La marcha del 1 de febrero contra los integrantes de la Corte Suprema tiene varios convocantes y diferentes propósitos. No es, como intentan decir desde ciertos sectores políticos y mediáticos para partidizarla, "una marcha del kirchnerismo". Distintas organizaciones, asociaciones civiles y muchos ciudadanos se mostraron a favor de la iniciativa.
Y no es llamativo si uno observa la falta de legitimidad del máximo tribunal: 8 de cada 10 argentinos y argentinas no confía en el Poder Judicial.
Están claros los motivos: es la corte de la demora y la suprema regresividad desde noviembre de 2015, con distintas sentencias profundamente regresivas en materia de derechos humanos y derecho laboral.

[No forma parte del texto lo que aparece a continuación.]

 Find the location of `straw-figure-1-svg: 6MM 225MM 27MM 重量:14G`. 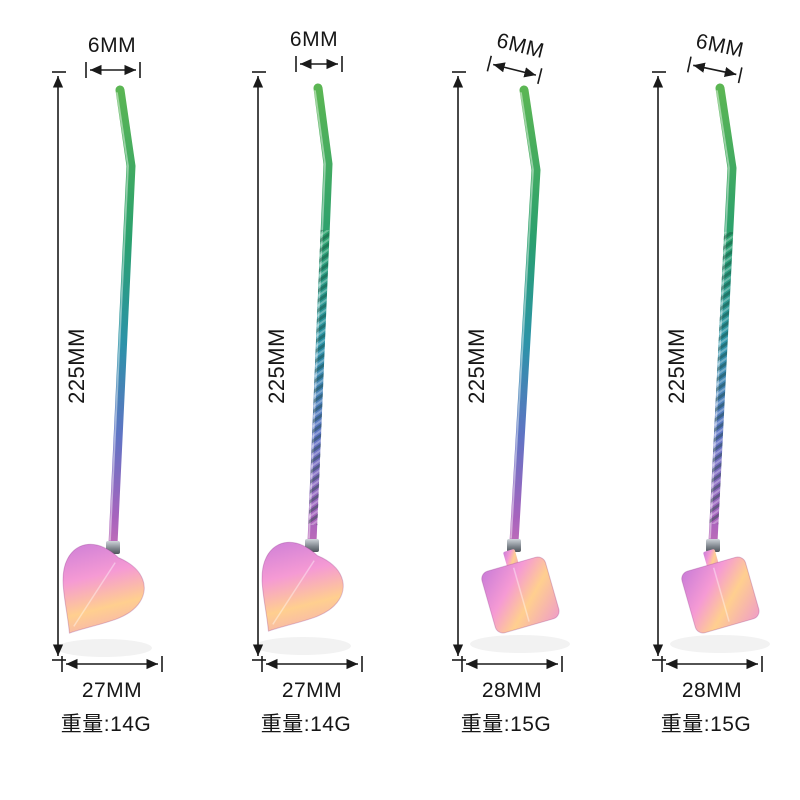

straw-figure-1-svg: 6MM 225MM 27MM 重量:14G is located at coordinates (108, 385).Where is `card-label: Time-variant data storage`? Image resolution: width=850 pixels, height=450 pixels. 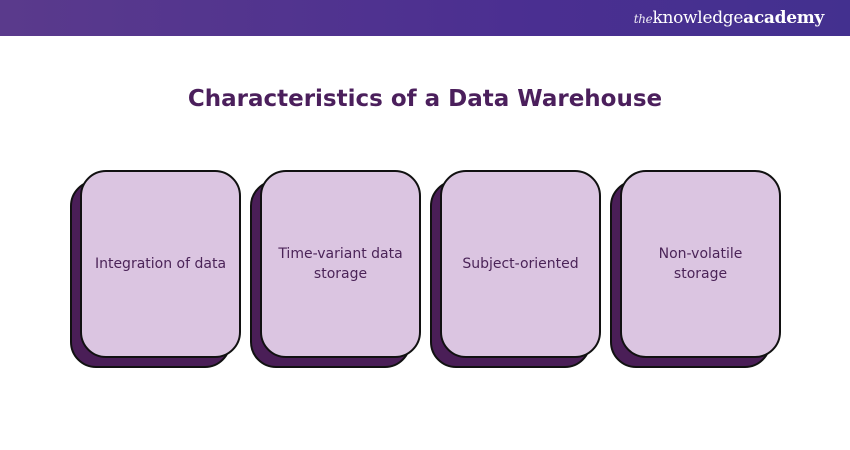
card-label: Time-variant data storage is located at coordinates (340, 264).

Parece ser que lo único que le interesa son los temas de la corporación judicial y hacerse de la caja de la Magistratura.
Por eso utilizaron el recurso extraordinario del per saltum para tratar los traslados de los jueces Leopoldo Bruglia, Pablo Pertuzzi y Germán Castelli mientras están sin resolver más de 50 causas que tratan delitos de Lesa Humanidad y casos de personas detenidas sin sentencia firme esperando una decisión.
Las reacciones contrarias a la marcha del 1F desde distintos sectores del poder exhiben una certeza: la falta de tolerancia de la Corte Suprema a la interpelación de la sociedad.